**WORK ORDER:** In the records below, find the line with "julio 2026 (482, 475)" and the line with "abril 2021 (483, 1450)". Print both exactly, along with every line between them, and no other line.

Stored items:
****************

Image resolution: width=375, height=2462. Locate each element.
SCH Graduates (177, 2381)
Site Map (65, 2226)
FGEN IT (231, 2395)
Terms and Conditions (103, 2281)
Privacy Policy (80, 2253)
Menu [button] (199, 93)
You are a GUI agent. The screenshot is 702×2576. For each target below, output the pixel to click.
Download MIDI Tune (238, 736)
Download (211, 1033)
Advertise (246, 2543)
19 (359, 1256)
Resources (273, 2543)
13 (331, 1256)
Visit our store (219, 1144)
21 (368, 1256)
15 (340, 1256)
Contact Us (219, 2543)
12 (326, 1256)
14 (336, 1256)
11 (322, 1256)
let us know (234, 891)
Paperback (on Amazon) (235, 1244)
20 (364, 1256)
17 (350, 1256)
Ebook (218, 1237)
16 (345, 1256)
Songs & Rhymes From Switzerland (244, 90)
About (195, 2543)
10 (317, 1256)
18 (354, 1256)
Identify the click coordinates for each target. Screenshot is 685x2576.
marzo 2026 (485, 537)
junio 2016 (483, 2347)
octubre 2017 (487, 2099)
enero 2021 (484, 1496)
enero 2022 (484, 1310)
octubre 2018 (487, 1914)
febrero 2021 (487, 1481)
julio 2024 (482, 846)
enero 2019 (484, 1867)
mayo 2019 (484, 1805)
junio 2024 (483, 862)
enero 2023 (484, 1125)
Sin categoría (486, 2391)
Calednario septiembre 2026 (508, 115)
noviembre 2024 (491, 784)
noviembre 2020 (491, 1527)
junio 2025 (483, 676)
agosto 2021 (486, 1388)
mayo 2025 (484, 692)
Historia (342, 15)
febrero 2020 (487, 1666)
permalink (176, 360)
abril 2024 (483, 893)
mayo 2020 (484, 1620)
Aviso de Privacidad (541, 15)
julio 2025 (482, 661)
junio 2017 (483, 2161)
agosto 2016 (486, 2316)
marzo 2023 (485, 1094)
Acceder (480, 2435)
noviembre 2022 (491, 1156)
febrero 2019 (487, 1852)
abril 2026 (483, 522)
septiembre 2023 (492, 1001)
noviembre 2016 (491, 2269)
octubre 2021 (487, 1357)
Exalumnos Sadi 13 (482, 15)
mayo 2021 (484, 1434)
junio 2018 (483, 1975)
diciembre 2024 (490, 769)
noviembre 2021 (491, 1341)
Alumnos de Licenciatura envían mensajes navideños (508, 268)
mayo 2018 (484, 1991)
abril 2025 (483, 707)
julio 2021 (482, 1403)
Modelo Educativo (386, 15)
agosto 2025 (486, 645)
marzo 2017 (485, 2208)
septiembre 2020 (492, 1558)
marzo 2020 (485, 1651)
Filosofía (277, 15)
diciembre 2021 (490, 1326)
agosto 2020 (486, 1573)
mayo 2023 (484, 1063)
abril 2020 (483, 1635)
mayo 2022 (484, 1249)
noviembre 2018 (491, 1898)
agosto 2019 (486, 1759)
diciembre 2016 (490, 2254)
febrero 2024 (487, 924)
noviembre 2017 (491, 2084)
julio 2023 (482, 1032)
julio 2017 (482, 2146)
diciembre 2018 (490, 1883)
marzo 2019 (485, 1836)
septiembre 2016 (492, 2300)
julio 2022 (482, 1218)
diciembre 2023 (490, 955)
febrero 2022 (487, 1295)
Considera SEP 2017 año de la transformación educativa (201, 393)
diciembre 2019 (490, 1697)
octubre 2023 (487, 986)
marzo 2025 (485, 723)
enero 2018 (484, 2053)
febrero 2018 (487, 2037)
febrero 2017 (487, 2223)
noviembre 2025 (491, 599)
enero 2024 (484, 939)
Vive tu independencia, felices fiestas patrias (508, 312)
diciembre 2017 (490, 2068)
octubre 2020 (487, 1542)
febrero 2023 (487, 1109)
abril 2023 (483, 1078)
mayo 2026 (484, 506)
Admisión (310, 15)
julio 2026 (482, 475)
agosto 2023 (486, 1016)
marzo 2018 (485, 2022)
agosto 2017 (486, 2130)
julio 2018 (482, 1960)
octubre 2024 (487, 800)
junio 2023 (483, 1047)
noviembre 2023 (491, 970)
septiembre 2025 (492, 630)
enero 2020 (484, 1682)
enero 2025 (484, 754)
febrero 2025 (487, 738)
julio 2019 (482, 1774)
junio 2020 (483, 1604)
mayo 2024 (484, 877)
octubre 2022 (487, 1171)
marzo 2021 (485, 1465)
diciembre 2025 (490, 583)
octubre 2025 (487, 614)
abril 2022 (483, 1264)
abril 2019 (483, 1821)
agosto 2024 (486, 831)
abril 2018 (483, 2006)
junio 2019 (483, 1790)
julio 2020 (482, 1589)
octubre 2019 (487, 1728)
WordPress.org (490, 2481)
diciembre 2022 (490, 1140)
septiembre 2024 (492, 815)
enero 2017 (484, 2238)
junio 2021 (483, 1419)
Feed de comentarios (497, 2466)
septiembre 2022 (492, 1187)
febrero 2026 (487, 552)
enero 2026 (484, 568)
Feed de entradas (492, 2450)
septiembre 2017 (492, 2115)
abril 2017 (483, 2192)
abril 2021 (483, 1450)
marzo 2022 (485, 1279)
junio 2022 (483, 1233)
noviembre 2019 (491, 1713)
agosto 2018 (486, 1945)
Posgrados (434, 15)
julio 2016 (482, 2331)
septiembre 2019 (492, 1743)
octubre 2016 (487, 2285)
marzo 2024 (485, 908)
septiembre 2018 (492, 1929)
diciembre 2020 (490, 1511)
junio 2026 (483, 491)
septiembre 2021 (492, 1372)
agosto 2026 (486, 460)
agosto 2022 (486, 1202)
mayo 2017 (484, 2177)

****************

**EXERCISE RESPONSE:**
julio 2026 (482, 475)
agosto 2023 (486, 1016)
marzo 2018 (485, 2022)
agosto 2017 (486, 2130)
julio 2018 (482, 1960)
octubre 2024 (487, 800)
junio 2023 (483, 1047)
noviembre 2023 (491, 970)
septiembre 2025 (492, 630)
enero 2020 (484, 1682)
enero 2025 (484, 754)
febrero 2025 (487, 738)
julio 2019 (482, 1774)
junio 2020 (483, 1604)
mayo 2024 (484, 877)
octubre 2022 (487, 1171)
marzo 2021 (485, 1465)
diciembre 2025 (490, 583)
octubre 2025 (487, 614)
abril 2022 (483, 1264)
abril 2019 (483, 1821)
agosto 2024 (486, 831)
abril 2018 (483, 2006)
junio 2019 (483, 1790)
julio 2020 (482, 1589)
octubre 2019 (487, 1728)
WordPress.org (490, 2481)
diciembre 2022 (490, 1140)
septiembre 2024 (492, 815)
enero 2017 (484, 2238)
junio 2021 (483, 1419)
Feed de comentarios (497, 2466)
septiembre 2022 (492, 1187)
febrero 2026 (487, 552)
enero 2026 (484, 568)
Feed de entradas (492, 2450)
septiembre 2017 (492, 2115)
abril 2017 (483, 2192)
abril 2021 (483, 1450)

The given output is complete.